Alpha-Emitter Therapy of Osteosarcoma

ALPHA- EMITTER THERAPY OF OSTEOSARCOMA PROJECT SUMMARY Three-year overall survival for patients with recurrent osteosarcoma (OS) is 20%. Current therapy for metastatic osteosarcoma (OS) is largely ineffective. Over the past four decades no new therapies have been identified for OS. Our overall objective is to evaluate the potential efficacy and toxicity of targeted alpha-particle

radiopharmaceutical therapy (αRPT) against OS. Targeted alpha-emitter therapy is a promising treatment modality that is not susceptible to the resistance mechanism observed for chemotherapy, traditional radiotherapy, targeted (i.e., pathway inhibition) therapy and immunotherapy. This is because alpha-particles

cause massive and irreparable DNA double-strand break damage, irrespective of oxygenation, dose-rate, cell signaling or mutational burden. Osteosarcoma expresses the ganglioside GD2 receptor that can be targeted by the anti-GD2 antibody (Ab), Hu3F8. We propose to evaluate the safety and efficacy of 225Ac-Hu3F8 (A3F8) in a

naturally occurring, large animal model of osteosarcoma. Actinium-225 emits 4 alpha-particles per decay and has a 10-day half-life. These experiments in client-owned dogs, which develop metastatic OS disease at a higher rate than people, would be the first evaluation of radiopharmaceutical therapy (RPT) with an alpha-emitter-

conjugated Ab that targets both soft-tissue and calcified disseminated OS — a highly radioresistant disease.
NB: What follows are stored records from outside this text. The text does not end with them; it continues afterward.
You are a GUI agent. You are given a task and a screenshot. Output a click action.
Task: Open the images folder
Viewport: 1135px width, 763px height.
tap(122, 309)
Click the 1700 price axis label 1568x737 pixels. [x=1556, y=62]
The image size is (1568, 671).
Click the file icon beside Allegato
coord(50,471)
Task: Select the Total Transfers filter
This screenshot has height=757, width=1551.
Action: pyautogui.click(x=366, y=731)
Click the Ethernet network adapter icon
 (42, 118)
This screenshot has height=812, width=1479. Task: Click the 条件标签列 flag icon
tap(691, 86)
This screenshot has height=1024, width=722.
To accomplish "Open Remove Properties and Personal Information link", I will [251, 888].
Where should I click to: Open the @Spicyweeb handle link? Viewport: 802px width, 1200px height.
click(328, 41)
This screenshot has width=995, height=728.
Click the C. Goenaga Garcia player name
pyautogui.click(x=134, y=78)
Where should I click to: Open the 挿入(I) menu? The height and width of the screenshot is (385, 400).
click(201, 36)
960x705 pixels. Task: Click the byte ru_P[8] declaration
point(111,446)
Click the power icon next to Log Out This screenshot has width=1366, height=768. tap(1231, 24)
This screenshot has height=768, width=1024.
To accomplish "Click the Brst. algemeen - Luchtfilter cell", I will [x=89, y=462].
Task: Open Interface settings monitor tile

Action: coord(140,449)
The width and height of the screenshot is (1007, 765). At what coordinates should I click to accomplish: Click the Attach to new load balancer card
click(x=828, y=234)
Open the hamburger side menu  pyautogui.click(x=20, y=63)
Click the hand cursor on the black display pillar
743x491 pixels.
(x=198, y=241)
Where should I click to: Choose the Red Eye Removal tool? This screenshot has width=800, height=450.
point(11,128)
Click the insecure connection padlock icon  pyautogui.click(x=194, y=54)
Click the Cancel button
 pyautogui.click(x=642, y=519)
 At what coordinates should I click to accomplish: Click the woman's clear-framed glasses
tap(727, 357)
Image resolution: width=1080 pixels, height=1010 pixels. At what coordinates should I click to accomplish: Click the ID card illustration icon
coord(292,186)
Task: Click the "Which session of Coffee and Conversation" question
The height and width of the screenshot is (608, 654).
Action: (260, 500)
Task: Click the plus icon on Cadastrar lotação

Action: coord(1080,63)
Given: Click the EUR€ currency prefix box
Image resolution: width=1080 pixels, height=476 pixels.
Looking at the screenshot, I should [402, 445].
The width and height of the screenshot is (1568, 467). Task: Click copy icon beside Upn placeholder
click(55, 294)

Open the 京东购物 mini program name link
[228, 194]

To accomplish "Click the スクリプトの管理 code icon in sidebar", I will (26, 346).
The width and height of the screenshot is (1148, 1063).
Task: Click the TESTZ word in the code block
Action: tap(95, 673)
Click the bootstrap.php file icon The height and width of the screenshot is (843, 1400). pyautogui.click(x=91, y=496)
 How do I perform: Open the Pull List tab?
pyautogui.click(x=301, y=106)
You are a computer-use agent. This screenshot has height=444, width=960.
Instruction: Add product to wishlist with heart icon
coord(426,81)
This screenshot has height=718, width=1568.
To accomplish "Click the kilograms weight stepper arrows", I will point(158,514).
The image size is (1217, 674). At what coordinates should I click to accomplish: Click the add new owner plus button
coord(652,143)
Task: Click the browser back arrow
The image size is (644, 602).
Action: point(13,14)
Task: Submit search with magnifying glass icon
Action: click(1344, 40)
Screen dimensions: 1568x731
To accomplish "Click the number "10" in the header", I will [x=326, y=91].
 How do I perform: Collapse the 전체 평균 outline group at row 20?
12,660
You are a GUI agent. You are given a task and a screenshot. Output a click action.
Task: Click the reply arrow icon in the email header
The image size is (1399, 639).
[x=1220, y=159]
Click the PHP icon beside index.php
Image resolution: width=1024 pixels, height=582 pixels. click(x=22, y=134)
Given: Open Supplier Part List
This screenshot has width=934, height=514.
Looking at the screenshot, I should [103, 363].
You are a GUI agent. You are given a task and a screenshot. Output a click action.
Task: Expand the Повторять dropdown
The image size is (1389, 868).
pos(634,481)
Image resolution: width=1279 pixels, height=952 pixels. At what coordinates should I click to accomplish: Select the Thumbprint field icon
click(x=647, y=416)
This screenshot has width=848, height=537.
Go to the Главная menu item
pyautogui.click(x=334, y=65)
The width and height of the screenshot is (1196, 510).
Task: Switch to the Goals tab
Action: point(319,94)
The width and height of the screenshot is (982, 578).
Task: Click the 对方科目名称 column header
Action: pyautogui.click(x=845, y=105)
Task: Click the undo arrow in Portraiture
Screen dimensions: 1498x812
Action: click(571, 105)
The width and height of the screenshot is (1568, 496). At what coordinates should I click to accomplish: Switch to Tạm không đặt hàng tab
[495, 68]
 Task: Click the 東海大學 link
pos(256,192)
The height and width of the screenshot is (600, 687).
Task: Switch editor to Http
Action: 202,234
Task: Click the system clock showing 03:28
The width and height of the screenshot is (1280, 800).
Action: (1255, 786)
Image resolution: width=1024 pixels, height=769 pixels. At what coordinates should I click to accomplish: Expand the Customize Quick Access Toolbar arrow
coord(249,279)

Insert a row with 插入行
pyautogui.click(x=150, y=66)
A two-cycle treatment scheme will be used wherein a fixed administered activity (AA) of A3F8, will be directly imaged by SPECT using a novel proprietary technique developed by Rapid, LLC (a Hopkins startup that has

licensed α-particle emitter dosimetry and imaging technology) to obtain pharmacokinetics (PK) for dosimetry and treatment planning to identify the AA that balances potential toxicity with maximum anti-tumor efficacy. The specific aims are: 1. Identify the maximum tolerated absorbed dose (MTAD) to the red marrow in client-owned

dogs with OS; utilizing SPECT imaging, collect PK to relate dose-limiting organ (DLO) absorbed dose (AD) to measured toxicity. 2. Determine treatment efficacy at the MTAD. 3. Evaluate how different measured or calculated quantities (e.g., tumor burden, tumor AD and DLO AD) are related to toxicity and efficacy. 4. Using

data collected in Aims 1-3, develop a pharmacokinetic/dosimetry model that will help guide optimization of αRPT treatment in human OS patients. New treatments that are fundamentally different from those currently available are urgently needed for osteosarcoma. Radiopharmaceutical therapy with the highly potent alpha-emitter, 225Ac,

is such a therapy. The proposed studies would yield required data to launch a clinical αRPT trial against OS in humans.